* _QUOTED TEXT_
══════════
Wrapping up a transaction in a fixture

The fixture takes the code above, replaces the middle with a yield statement, and wraps it in a fixture function:
1@pytest.fixture
2def rollback_session(mongodb):
3    session = mongodb.start_session()
4    session.start_transaction()
5    try:
6        yield session
7    finally:
8        session.abort_transaction()
This time, I haven't specified the scope of the fixture, so it defaults to "function" which means that the abort_transaction call will be made after each test function is executed.
Just to be sure that the test fixture both rolls back changes but also allows subsequent queries to access data inserted during the transaction, I have a test in my test_docbridge.py file:
1def test_update_mongodb(mongodb, rollback_session):
2    mongodb.docbridge.tests.insert_one(
3        {
4            "_id": "bad_document",
5            "description": "If this still exists, then transactions aren't working.",
6        },
7        session=rollback_session,
8    )
9    assert (
10        mongodb.docbridge.tests.find_one(
11            {"_id": "bad_document"}, session=rollback_session
12        )
══════════
* _DATASET EXTRACT_

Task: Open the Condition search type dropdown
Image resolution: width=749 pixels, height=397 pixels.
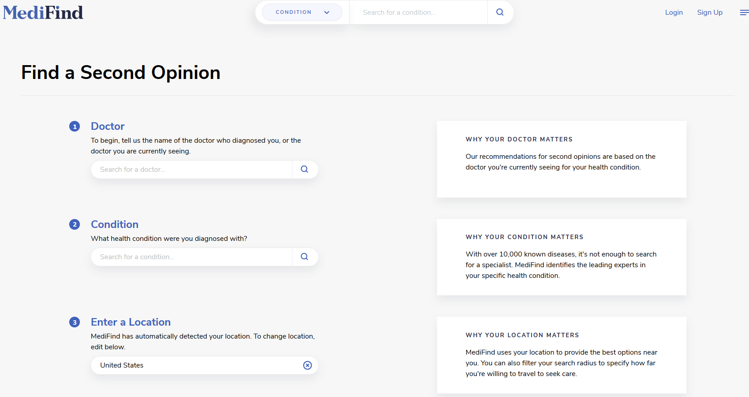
══════════
* _WHAT THE TASK ASKS_
Copy word for word the part of the rollback fixture text between "Wrapping up a" and "session = mongodb.start_session()", inclusive. Work only from the text on the rollback fixture, not from the material.

* _FULL ANSWER_
Wrapping up a transaction in a fixture

The fixture takes the code above, replaces the middle with a yield statement, and wraps it in a fixture function:
1@pytest.fixture
2def rollback_session(mongodb):
3    session = mongodb.start_session()